Start of Block
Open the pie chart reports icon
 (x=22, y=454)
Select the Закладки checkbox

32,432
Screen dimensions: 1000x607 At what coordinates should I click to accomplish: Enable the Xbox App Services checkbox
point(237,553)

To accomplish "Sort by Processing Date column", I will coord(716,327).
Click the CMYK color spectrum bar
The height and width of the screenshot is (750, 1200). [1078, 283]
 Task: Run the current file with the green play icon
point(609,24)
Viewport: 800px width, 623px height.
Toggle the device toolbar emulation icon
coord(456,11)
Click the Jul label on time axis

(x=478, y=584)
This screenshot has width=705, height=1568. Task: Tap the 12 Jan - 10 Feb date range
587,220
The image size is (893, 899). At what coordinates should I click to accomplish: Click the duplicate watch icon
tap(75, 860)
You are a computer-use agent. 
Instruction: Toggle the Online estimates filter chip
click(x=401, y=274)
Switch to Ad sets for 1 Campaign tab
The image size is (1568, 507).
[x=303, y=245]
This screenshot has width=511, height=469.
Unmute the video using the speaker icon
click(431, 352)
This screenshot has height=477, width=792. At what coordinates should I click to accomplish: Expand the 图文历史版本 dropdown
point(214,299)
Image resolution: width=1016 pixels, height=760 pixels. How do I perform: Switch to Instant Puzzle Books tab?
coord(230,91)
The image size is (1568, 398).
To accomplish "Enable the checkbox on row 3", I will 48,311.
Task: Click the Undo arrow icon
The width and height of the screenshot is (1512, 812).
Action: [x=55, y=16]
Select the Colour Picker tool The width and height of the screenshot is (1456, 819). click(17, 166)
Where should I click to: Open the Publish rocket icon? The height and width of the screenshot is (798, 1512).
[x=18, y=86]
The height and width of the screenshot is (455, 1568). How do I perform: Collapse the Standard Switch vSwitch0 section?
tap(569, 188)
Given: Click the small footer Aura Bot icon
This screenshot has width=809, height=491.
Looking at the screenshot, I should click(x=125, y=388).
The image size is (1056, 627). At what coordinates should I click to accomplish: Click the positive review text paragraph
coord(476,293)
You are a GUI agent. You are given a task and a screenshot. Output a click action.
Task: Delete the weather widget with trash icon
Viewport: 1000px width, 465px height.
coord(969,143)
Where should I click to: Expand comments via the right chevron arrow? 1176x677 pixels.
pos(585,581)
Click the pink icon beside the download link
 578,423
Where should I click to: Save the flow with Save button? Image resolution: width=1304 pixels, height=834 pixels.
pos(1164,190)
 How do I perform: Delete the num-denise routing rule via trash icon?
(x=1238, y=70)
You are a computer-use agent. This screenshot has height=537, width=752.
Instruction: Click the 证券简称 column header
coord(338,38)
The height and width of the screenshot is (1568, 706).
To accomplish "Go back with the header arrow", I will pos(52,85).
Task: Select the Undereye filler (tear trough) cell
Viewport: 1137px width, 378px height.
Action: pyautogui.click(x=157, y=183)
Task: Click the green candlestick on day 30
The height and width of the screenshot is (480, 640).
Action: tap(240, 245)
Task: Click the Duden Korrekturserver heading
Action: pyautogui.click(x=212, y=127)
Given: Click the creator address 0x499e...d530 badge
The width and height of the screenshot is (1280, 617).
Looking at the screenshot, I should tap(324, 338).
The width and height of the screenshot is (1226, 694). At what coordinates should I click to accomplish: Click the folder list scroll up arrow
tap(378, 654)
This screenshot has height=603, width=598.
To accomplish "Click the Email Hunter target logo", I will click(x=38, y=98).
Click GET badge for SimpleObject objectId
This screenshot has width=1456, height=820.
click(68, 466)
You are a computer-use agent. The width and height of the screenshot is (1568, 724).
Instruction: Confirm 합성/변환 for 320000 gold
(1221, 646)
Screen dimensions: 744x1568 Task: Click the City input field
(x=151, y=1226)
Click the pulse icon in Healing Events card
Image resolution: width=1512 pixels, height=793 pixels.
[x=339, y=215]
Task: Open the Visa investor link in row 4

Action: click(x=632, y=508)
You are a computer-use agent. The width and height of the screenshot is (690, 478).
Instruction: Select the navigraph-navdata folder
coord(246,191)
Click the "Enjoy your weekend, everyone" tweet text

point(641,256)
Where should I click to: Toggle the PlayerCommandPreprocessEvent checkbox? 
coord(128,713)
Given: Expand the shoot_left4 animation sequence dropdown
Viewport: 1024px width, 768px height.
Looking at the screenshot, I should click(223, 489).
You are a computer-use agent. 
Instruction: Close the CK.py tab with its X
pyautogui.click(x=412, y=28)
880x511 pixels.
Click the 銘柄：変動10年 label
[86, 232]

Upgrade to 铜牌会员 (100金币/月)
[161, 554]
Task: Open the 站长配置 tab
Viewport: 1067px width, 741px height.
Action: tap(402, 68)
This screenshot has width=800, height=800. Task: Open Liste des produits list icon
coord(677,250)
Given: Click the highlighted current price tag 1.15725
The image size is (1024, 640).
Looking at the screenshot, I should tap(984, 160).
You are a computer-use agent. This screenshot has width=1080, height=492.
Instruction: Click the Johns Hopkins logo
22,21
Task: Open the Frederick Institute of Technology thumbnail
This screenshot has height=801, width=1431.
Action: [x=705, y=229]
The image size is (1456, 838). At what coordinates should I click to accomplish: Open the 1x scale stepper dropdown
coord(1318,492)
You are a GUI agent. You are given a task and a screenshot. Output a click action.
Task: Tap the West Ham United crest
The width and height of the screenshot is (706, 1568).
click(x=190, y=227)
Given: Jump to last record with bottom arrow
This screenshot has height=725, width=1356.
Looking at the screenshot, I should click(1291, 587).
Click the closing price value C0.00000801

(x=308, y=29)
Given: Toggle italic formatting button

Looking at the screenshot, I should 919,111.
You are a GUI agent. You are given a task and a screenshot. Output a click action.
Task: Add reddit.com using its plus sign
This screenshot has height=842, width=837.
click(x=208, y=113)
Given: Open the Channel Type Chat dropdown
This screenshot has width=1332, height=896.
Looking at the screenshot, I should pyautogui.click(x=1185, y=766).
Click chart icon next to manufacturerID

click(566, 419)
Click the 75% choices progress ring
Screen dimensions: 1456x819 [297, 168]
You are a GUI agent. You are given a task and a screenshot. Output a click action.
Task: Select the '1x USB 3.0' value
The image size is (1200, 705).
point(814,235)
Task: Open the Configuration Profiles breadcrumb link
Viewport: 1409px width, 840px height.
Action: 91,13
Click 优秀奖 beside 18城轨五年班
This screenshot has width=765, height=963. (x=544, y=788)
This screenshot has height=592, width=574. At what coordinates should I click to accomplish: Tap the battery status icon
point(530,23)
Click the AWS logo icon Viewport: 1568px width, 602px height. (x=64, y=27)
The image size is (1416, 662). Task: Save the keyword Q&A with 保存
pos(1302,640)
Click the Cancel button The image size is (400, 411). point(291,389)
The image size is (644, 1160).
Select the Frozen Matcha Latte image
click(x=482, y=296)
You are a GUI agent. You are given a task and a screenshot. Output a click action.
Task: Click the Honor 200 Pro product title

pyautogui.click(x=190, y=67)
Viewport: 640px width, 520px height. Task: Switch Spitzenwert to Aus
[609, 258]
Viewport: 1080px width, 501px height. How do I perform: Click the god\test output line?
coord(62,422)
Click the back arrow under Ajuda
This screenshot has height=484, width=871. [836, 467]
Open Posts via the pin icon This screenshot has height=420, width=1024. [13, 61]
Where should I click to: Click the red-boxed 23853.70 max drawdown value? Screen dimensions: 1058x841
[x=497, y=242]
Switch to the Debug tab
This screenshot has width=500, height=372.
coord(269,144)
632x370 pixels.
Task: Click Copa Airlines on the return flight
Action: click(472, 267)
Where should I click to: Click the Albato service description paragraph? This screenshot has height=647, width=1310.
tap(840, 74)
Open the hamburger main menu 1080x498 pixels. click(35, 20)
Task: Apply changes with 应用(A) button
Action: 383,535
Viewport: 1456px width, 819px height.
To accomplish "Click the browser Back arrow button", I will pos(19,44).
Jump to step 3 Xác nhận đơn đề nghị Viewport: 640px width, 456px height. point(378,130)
End of Block
▸ WHAT TO DO:
Your answer must consist only of the lines from the one containing "Viewport: 1456px width, 819px height." through the last line of the data above, both included, exactly as written.

▸ SOLUTION FOR THIS PROBLEM:
Viewport: 1456px width, 819px height.
To accomplish "Click the browser Back arrow button", I will pos(19,44).
Jump to step 3 Xác nhận đơn đề nghị Viewport: 640px width, 456px height. point(378,130)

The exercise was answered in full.